## ЗАДАНИЕ:
Что было дальше? Допишите отрывок об ужине с друзьями, начав сразу после его последнего предложения.

====== ОТРЫВОК

Вечером планируется ужин у нас дома, должны прийти друзья. К моему удивлению, гости приходят ровно тогда, когда нужно, все собираются к столу в одно и то же время.
Ужин начинается с аперитива — настоек или красного вина с лёгкой закуской. Спустя какое-то время Йоанн, парень моей подруги, принимается за готовку.
"Как? — спрашиваю я. — А разве мы не поужинали?". В гостиной поднимается хохот: нет, аперитив — это только начало большого вечера. За едой мы болтаем о различии в жизни наших стран — французов прежде всего интересуют цены. Наши минимум в два раза меньше. Меня потрясают счета за коммунальные услуги и ремонт машины. При средней заработной плате (за минусом налогов) в 1500 евро в месяц средний француз в конце месяца остаётся без гроша.

============
====== ДАННЫЕ ДЛЯ АНАЛИЗА

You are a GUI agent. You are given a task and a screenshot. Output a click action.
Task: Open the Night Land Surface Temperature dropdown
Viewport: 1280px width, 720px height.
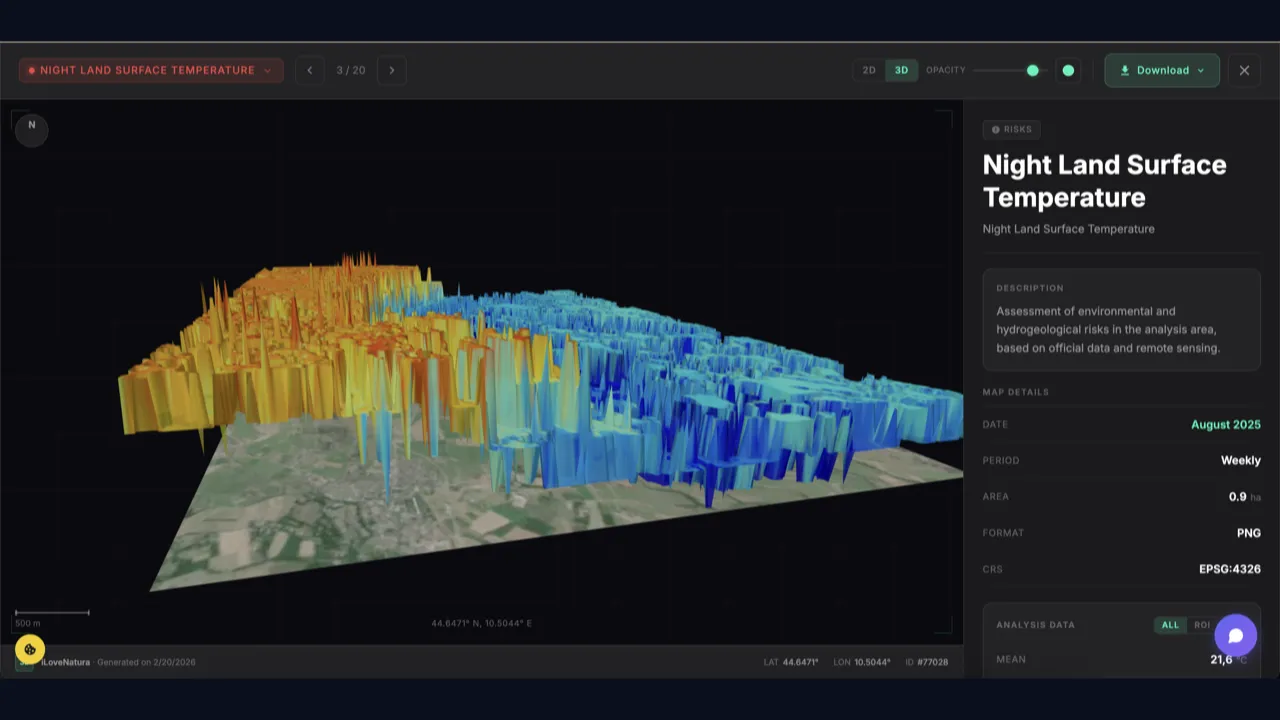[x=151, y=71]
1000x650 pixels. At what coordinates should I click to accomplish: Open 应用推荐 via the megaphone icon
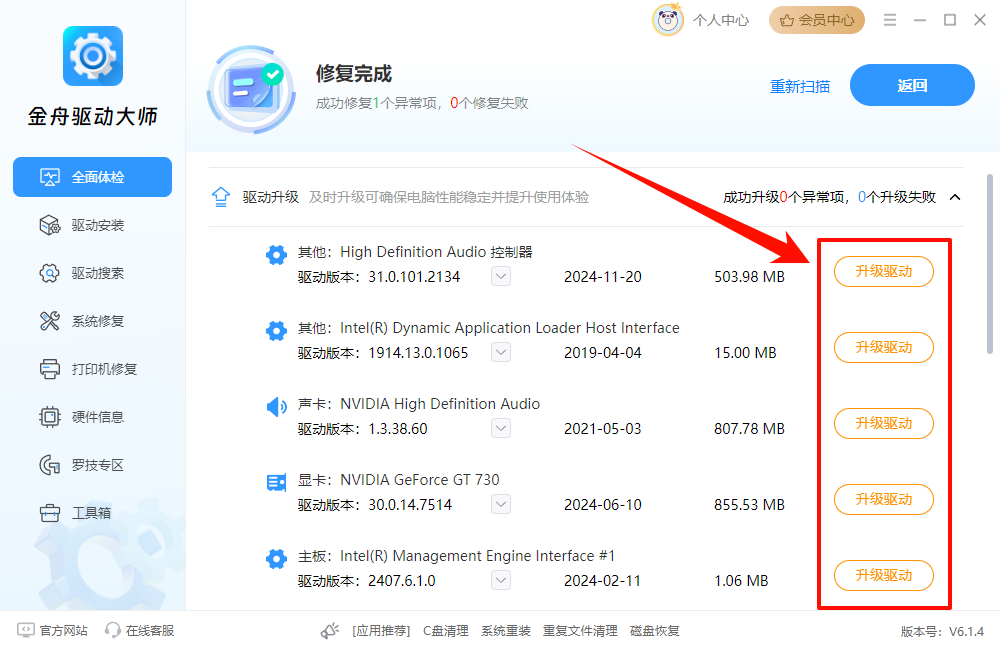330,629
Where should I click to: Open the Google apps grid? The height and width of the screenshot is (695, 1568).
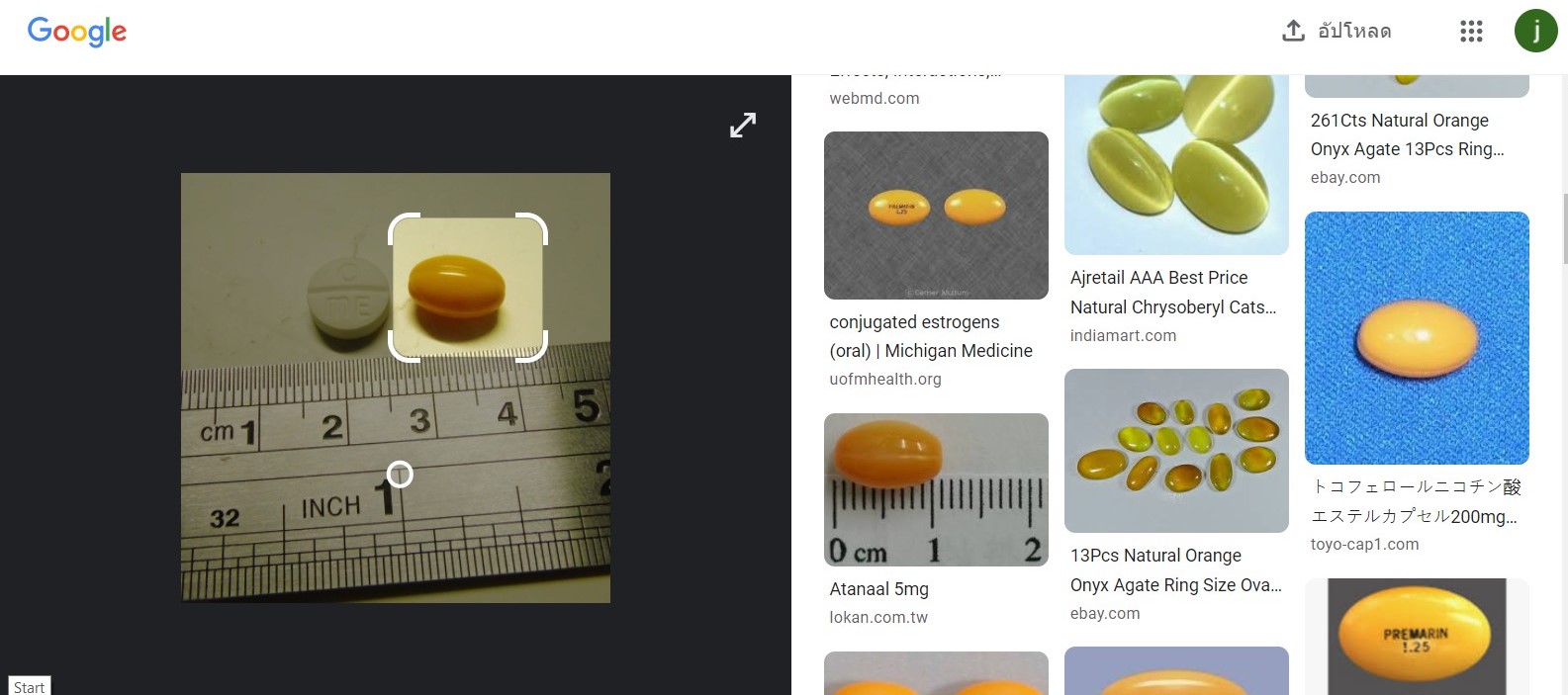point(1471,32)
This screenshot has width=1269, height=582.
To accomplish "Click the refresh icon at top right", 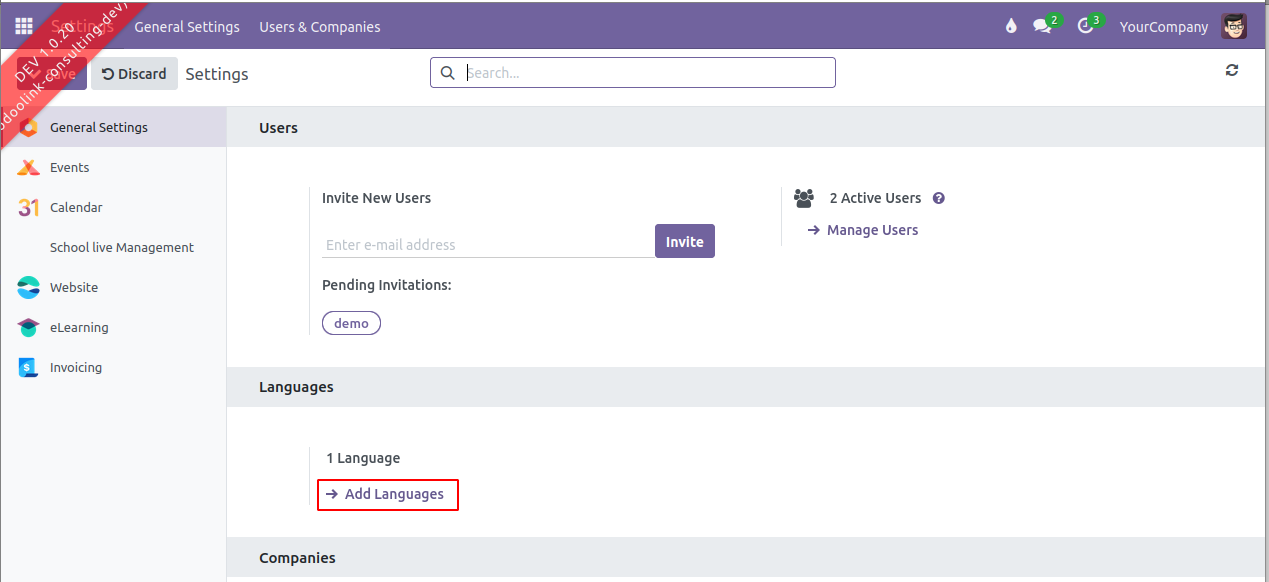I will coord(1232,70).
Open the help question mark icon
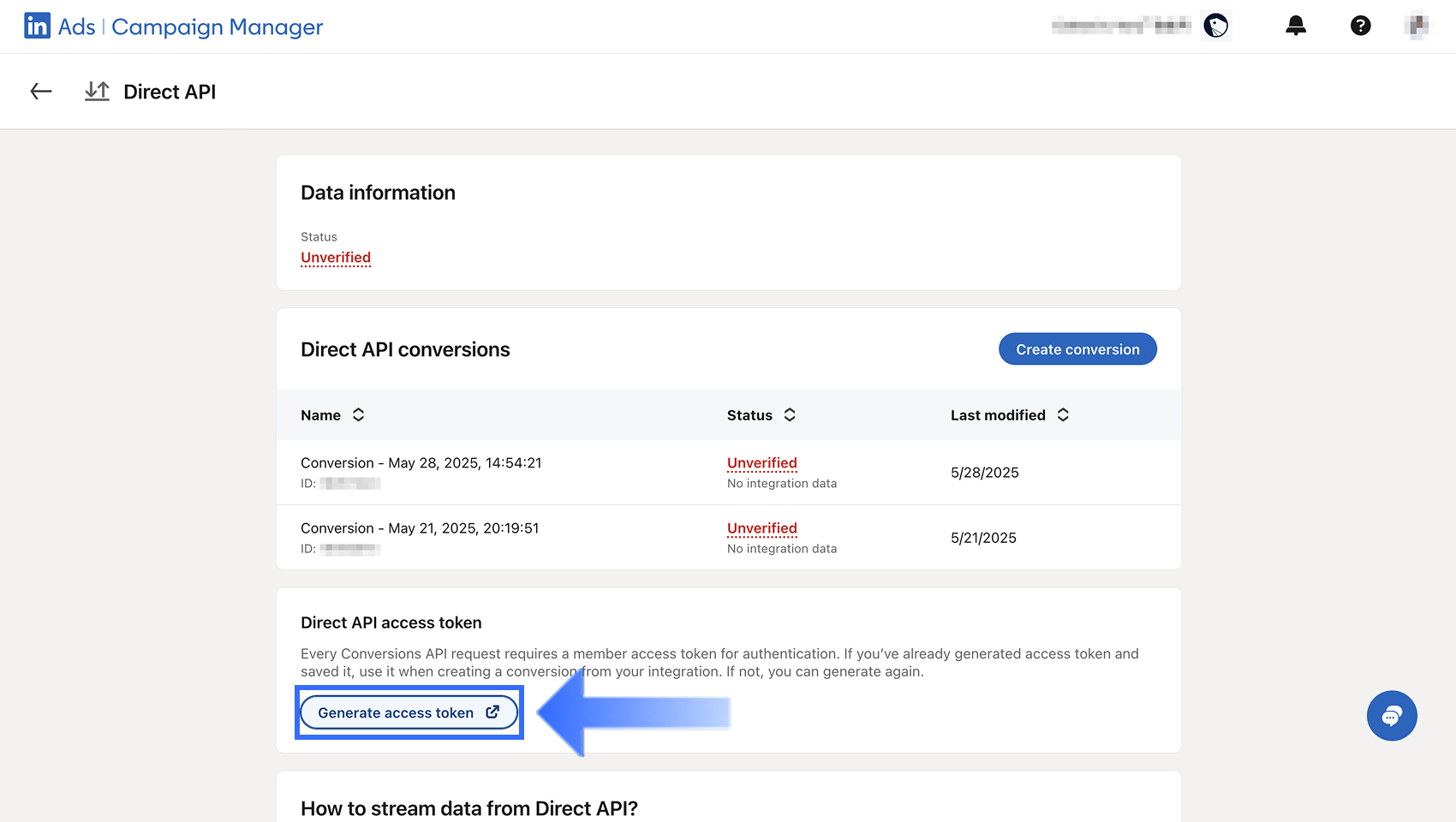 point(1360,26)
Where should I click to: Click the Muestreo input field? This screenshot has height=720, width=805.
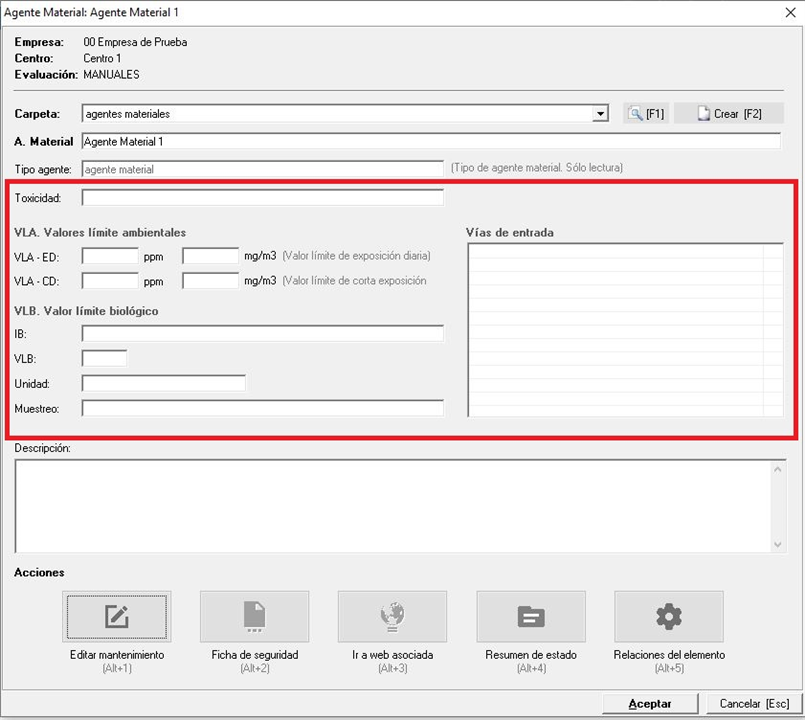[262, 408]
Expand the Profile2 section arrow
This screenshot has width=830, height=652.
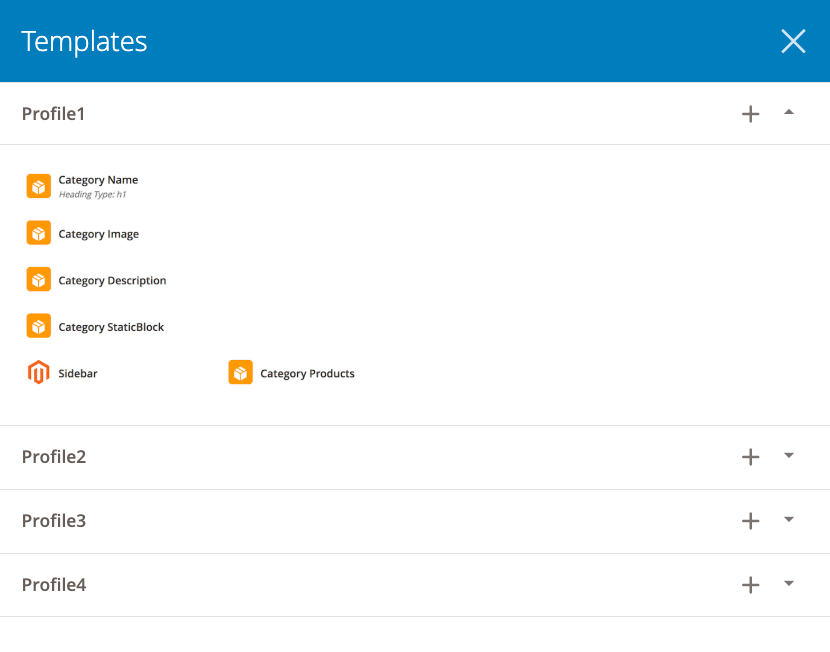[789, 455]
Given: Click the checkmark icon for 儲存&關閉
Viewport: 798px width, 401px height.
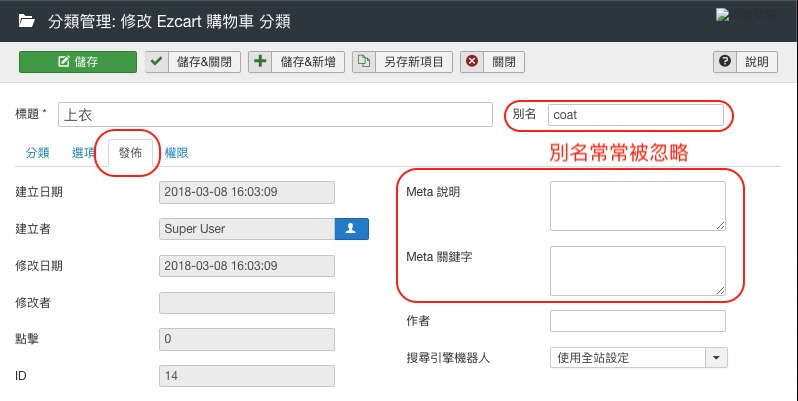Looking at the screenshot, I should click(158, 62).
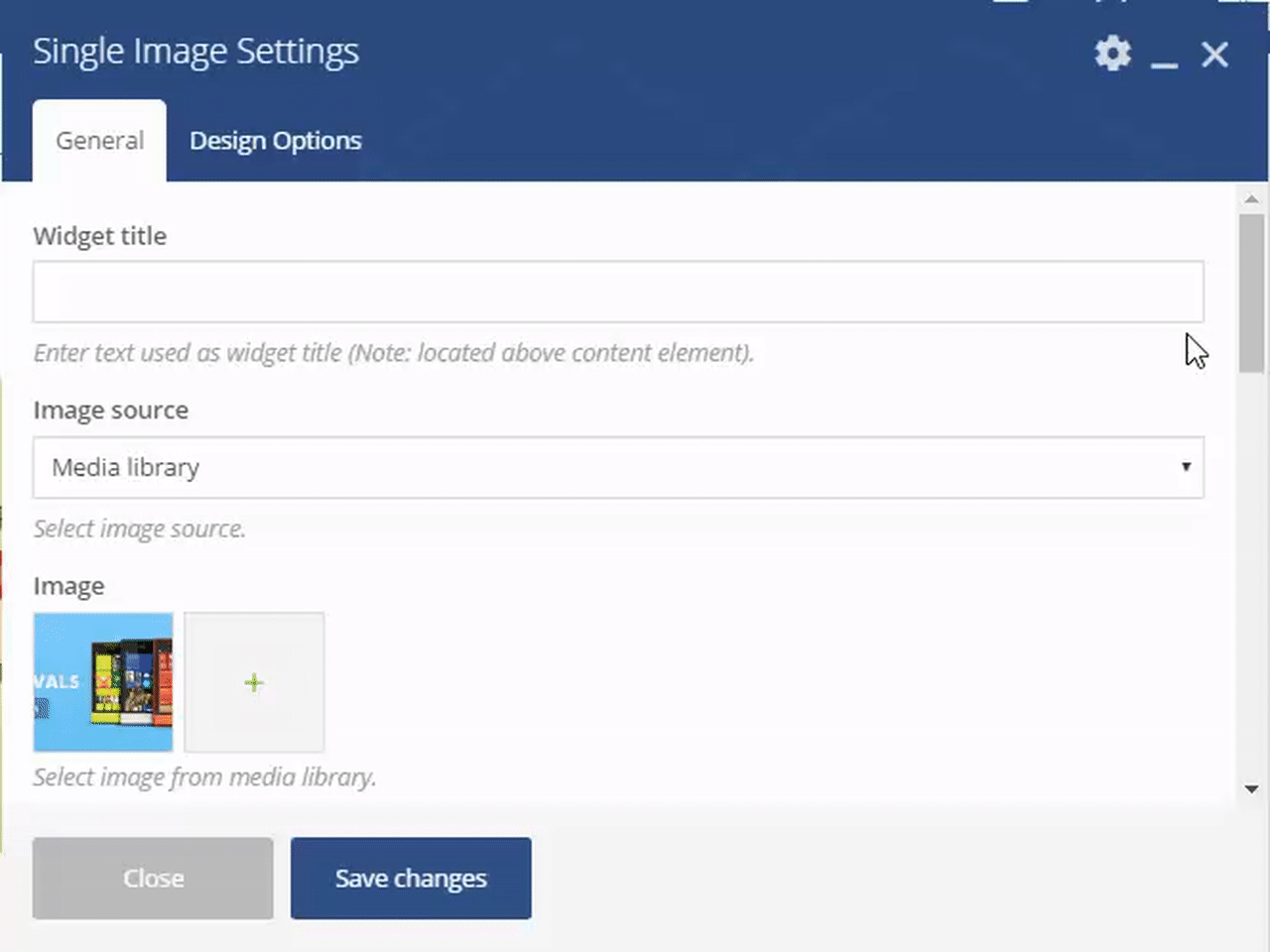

============

## ВАШ ОТВЕТ:
Мне предлагают попробовать и различить различные виды вина. В зависимости от происхождения (центр или север страны, атлантическое побережье или Лазурный берег) они достаточно сильно отличаются. Но в этом регионе намного популярнее коньяк. Город Коньяк находится в тридцати километрах, и только бренди, производимый здесь, может называться коньяком. Меня спрашивают, пробовал ли я его когда-то. Задумываюсь, как рассказать о коньяке, который делают у нас или в Молдавии. Вру, что нет. Попробовав, понимаю, что на самом деле нет.
На родине коньяка его пьют, ничем не разбавляя и медленно растягивая каждый глоток. Бокал округлой формы обхватывают пальцами руки, образуя чашу. Так он подогревается и даёт больше аромата.
На следующий день мы делаем небольшую серию фотографий с большим и тяжёлым (около 30 кг) костюмом из венецианской серии. За день меняем несколько мест — старинная башня в центре нашей деревни, замок Вертёй в Ларошфуко, старое кладбище, чердак и ночной клуб с садомазохистской тематикой.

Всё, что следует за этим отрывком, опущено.